Was Träumende vom Keller behalten, ist selten der Raum selbst, sondern das Hinuntergehen: die Treppe, das kippende Licht und der Entschluss weiterzugehen.
Frag jemanden nach seinem Kellertraum, und er beschreibt den Abstieg, bevor er den Raum beschreibt. Dieses Detail erklärt, warum das Bild gelesen wird, wie es gelesen wird: Der Keller steht für den Teil eines Lebens, der ganz sicher zu dir gehört, aber unterhalb der Ebene liegt, auf der du dich sonst bewegst, vollgestellt mit Dingen, die eingelagert und nicht erledigt wurden.
Dass ein Traumhaus die träumende Person abbildet, ist weitgehend eine Idee des zwanzigsten Jahrhunderts, verbreitet von psychologischen Autoren und nicht aus alten Traumbüchern geerbt. In englischsprachigen Traumlexika ist sie inzwischen der übliche Rahmen, und das sollte man offen sagen, weil ein so junger Rahmen etwas lockerer gehalten gehört.
Innerhalb dieses Rahmens trägt der Keller Erinnerung, Gewohnheit und altes Material. Ältere volkstümliche Quellen interessieren sich weniger für den Raum als Spiegel und mehr für das, was dort gefunden wurde: Ein gut gefüllter Vorratskeller galt als Auskommen, ein überschwemmter als Ärger im Haushalt.

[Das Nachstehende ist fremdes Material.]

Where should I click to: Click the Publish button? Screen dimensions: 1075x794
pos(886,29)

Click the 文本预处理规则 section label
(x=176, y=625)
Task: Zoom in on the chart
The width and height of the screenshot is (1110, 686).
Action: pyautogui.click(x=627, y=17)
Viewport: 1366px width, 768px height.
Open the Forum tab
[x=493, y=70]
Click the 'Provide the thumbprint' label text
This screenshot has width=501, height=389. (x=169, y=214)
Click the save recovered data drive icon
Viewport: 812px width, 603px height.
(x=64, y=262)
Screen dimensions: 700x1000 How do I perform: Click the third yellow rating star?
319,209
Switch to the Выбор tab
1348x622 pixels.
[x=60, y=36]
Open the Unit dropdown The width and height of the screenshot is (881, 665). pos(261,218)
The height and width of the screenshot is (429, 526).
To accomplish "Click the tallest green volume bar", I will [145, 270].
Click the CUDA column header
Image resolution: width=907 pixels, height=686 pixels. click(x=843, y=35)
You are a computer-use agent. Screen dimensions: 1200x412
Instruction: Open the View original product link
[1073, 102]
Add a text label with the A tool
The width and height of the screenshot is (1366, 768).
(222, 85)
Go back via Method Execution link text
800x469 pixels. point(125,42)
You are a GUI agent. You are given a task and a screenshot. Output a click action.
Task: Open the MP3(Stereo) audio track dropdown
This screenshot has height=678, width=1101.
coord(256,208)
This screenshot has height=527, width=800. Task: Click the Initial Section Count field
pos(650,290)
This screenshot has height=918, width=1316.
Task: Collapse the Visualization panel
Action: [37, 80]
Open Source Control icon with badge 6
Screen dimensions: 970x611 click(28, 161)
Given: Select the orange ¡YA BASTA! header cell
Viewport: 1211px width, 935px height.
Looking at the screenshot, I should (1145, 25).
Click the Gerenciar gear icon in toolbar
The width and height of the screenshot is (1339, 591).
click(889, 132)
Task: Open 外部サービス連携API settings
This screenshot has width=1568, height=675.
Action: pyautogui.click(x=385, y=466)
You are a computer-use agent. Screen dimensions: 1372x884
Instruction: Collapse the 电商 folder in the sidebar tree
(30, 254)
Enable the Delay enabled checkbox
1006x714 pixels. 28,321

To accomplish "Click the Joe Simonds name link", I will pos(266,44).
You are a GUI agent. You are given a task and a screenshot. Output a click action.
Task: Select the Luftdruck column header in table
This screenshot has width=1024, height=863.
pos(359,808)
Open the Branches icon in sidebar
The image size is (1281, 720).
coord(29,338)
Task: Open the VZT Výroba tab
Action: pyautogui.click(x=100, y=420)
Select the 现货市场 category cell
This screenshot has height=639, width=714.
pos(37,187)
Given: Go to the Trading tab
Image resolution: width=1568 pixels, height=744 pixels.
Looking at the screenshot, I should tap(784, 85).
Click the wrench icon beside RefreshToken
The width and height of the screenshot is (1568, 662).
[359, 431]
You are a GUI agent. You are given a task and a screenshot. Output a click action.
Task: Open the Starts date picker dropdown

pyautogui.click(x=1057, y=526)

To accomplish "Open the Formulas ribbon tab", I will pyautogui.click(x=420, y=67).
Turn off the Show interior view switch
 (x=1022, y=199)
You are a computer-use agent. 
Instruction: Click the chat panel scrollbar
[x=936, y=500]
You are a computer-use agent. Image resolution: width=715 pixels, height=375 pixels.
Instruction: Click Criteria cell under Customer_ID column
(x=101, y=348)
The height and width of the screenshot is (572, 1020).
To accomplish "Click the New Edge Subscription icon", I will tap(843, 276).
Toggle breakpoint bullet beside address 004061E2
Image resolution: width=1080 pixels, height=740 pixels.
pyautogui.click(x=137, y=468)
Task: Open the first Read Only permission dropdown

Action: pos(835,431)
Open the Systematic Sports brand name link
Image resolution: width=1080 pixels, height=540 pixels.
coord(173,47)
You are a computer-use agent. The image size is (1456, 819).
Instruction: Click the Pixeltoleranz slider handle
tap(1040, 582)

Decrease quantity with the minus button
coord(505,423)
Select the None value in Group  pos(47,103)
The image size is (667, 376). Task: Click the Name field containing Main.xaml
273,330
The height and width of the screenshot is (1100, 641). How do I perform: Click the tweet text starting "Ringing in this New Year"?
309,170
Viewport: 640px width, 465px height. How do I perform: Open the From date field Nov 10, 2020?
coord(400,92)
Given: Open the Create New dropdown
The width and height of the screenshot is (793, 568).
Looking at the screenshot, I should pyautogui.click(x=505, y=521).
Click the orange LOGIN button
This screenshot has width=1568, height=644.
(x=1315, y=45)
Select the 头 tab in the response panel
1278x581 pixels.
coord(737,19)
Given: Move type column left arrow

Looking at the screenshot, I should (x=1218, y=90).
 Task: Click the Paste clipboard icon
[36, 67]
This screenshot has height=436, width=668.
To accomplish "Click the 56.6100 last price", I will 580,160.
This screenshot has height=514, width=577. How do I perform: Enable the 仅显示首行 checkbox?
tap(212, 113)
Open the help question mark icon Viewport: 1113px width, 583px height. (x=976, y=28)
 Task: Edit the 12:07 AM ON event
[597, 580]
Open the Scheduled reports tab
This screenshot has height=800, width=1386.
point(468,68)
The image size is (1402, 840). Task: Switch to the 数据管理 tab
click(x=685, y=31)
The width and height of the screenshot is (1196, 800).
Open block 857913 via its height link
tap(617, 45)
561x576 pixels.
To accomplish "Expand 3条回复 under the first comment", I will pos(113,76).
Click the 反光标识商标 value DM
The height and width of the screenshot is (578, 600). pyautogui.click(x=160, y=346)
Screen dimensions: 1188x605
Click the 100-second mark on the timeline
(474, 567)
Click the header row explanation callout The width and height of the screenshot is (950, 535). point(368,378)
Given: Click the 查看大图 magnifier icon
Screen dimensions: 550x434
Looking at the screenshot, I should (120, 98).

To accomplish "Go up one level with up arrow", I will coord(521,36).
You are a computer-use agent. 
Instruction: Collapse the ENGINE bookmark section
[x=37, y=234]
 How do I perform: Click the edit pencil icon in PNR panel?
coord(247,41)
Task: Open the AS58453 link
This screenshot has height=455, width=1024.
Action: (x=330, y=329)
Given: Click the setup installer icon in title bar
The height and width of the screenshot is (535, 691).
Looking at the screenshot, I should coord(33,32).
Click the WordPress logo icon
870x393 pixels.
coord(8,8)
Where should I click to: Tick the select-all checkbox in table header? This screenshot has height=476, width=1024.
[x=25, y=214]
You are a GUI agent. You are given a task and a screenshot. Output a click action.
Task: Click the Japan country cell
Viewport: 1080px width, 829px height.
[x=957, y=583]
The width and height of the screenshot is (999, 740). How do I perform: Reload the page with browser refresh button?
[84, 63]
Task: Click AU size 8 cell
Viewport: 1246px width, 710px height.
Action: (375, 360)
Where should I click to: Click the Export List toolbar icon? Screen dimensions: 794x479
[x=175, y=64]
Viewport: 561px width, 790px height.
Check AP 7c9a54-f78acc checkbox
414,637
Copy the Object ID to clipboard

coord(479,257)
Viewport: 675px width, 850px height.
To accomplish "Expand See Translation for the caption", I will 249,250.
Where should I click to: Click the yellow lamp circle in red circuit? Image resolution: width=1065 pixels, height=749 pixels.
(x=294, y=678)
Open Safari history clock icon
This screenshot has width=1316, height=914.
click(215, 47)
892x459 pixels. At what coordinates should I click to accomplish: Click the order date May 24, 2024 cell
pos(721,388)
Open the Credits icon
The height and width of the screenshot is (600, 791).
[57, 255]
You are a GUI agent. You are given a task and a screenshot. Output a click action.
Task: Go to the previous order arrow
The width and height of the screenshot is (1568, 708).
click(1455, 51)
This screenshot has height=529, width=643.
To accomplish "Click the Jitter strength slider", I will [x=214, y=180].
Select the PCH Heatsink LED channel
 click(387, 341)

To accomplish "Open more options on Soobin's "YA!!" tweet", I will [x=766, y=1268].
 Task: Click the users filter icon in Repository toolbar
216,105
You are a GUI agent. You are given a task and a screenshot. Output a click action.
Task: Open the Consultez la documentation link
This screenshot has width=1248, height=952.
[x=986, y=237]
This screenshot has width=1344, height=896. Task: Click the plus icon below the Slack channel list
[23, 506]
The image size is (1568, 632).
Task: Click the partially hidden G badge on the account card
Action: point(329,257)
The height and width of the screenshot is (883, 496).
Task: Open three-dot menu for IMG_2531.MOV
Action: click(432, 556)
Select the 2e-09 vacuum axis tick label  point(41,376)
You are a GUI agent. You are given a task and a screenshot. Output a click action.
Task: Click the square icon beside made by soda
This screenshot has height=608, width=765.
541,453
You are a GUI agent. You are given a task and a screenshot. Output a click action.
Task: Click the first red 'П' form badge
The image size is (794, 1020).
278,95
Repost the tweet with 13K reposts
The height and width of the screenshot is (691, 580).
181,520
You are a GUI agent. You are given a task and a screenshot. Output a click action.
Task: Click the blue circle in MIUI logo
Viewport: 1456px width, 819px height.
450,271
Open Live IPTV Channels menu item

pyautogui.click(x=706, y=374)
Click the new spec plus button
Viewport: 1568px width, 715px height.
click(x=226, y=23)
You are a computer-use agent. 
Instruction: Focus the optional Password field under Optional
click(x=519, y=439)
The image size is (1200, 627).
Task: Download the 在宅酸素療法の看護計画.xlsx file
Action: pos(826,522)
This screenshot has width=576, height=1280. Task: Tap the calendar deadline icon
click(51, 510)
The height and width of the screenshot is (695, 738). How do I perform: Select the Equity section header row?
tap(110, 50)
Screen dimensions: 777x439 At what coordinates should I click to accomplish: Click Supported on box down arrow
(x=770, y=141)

Manche Menschen fürchten Keller, andere langweilen sich dort, und der Traum folgt dieser Trennung zuverlässig. Wer als Kind fröhlich in einem gespielt hat, erlebt beim Abstieg nicht die Bedrohung, die Traumbücher voraussetzen, und deiner eigenen Erinnerung an den Ort ist mehr zu trauen als dem Eintrag. Nichts an diesem Bild sagt etwas darüber, was mit dir geschehen wird; es gehört zur Sprache des Gefühls und nicht zur Vorhersage.